Begin the copy at the line that contains "You are a computer-use agent. 567x319 pixels.", end it at the last line of the entries below, keep every word exact, and include no pictures.

## MATERIALS PROVIDED
________________________________________
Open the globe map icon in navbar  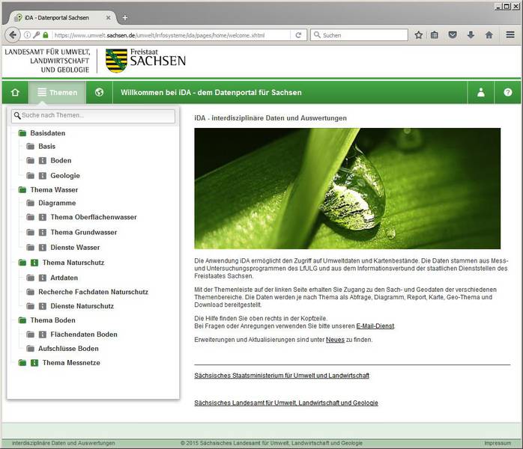pyautogui.click(x=99, y=93)
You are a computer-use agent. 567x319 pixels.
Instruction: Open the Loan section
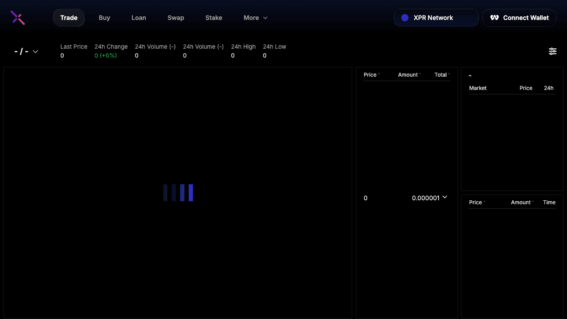(139, 18)
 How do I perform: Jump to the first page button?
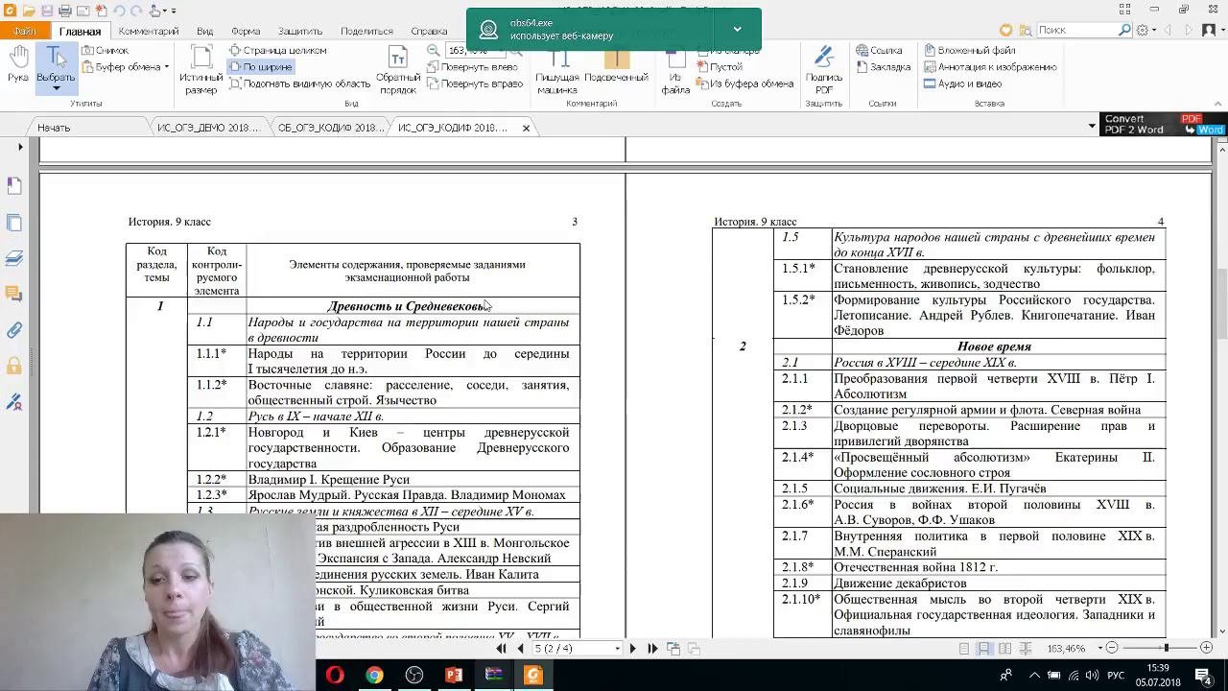point(501,649)
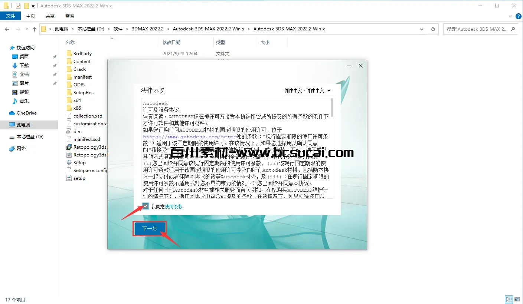Open the 文件 menu tab
The height and width of the screenshot is (304, 523).
coord(10,16)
________________________________________
## RESPONSE FOR THIS EXERCISE
You are a computer-use agent. 567x319 pixels.
Instruction: Open the Loan section
(139, 18)
 How do I perform: Jump to the first page button?
point(501,649)
Open the 文件 menu tab
The height and width of the screenshot is (304, 523).
coord(10,16)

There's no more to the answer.